Linked List: March 3, 2010

Republican Representative Introduces a Bill to Put Reagan on $50 Bill 

Rep. Patrick McHenry (R-NC):

“Every generation needs its own heroes. One decade into the 21st century, it’s time to honor the last great president of the 20th and give President Reagan a place beside Presidents Roosevelt and Kennedy.”

Bill Clinton, of course, left office with higher approval ratings (particularly the average for his second term) and a balanced budget.

Cloud-Based Video Storage From Apple? 

Greg Sandoval, reporting for CNet:

The company’s representatives have recently spoken with some of the major film studios about enabling iTunes users to store their content on the company’s servers, two people familiar with the discussions told CNET. That’s in addition to streaming television shows and music. […] Apple’s vision is to build proverbial digital shelves where iTunes users store their media, one of the sources said. “Basically, they want to eliminate the hard drive,” the source said.

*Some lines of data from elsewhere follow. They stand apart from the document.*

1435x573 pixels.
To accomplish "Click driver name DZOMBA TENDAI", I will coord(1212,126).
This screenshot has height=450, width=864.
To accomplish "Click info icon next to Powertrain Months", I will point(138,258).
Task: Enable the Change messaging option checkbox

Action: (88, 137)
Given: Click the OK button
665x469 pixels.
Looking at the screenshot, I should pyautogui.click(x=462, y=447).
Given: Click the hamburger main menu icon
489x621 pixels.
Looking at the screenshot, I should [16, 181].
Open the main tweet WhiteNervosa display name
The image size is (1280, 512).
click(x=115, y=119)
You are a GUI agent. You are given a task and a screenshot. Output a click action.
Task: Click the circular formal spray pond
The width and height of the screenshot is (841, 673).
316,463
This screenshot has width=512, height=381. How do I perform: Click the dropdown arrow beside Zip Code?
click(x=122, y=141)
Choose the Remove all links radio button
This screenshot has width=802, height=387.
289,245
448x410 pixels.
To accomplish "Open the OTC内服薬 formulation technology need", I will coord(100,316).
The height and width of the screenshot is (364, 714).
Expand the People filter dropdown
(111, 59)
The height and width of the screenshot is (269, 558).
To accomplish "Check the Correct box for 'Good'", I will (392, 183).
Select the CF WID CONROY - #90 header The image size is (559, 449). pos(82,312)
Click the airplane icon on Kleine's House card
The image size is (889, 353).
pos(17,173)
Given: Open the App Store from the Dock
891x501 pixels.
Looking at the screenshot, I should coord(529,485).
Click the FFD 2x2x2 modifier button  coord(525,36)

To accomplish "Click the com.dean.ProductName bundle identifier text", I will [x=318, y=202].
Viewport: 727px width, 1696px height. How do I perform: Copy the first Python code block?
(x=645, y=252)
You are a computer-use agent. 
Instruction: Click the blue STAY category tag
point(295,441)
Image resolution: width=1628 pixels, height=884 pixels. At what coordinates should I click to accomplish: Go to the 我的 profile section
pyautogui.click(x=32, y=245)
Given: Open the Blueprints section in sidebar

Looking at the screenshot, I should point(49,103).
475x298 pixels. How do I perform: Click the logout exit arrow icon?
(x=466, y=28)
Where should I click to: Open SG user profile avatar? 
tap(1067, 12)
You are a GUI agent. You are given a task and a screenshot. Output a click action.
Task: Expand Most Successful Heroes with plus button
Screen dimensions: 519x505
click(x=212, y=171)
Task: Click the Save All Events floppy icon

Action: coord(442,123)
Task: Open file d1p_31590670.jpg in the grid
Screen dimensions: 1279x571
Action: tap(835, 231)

There are two ways to interpret this. One would be that Apple will provide online storage for your iTunes purchases as backup, so that if your hard drive fails or your computer is lost or if you simply buy more movies than you have space to store yourself, you still have access to everything you’ve bought. Think of this model as like IMAP for iTunes content — it would also allow multiple devices (computer, iPhone, iPad) to remain in sync over the air, rather than the current model where devices need to be tethered via USB to your computer in order to sync. I think this would be fantastic. As it stands now, iTunes customers are responsible for the data integrity of their purchases. Update: Think of it this way: if Apple doesn’t do something like this, then what’s the model for owning an iPad as your primary computing device?

The other way to interpret it — the dystopic take — is that Apple wants to remove local storage entirely, except perhaps as a cache that we can’t control. In this model, if you disconnect from Apple’s servers, you lose access to your library. (Given that we’re lucky to complete phone calls on weekday afternoons in certain U.S. metro areas, we’re a ways off from this being feasible, even if it is what Apple has in mind.)

‘Already Dead’, Eh? 

Worth a re-link, just to point out this remark from “genius” patent troll Nathan Myhrvold regarding Steve Jobs’s return to Apple in 1997:

“Apple is already dead.”

(Myhrvold at the time was Microsoft’s CTO.)

Not a Good Move, Perception-Wise 

Dan Frommer makes a good point:

But in terms of perception, it’s really the latest sign from Apple that it is terrified of Google, whose Android operating system is becoming a formidable rival in the smartphone industry.

Whether it’s true or not doesn’t matter. This is how it looks.

The U.S. Patent System vs. Innovation 

Eric Von Hippel, professor of technological innovation at MIT, in an interview with The New York Times:

“It’s a bad scene right now. The social value of patents was supposed to be to encourage innovation — that’s what society gets out of it. The net effect is that they decrease innovation, and in the end, the public loses out.”

Yes, the patent system is supposed to reward the innovators themselves, but it is also supposed to benefit the public interest.

London Sperm Bank’s New Brand 

There’s nothing Futura can’t do. (Thanks to DF reader Tom Davis.)

Nilay Patel’s Apple vs. HTC Patent Breakdown 

Patent-by-patent overview of all 20 patents upon which Apple claims HTC is infringing.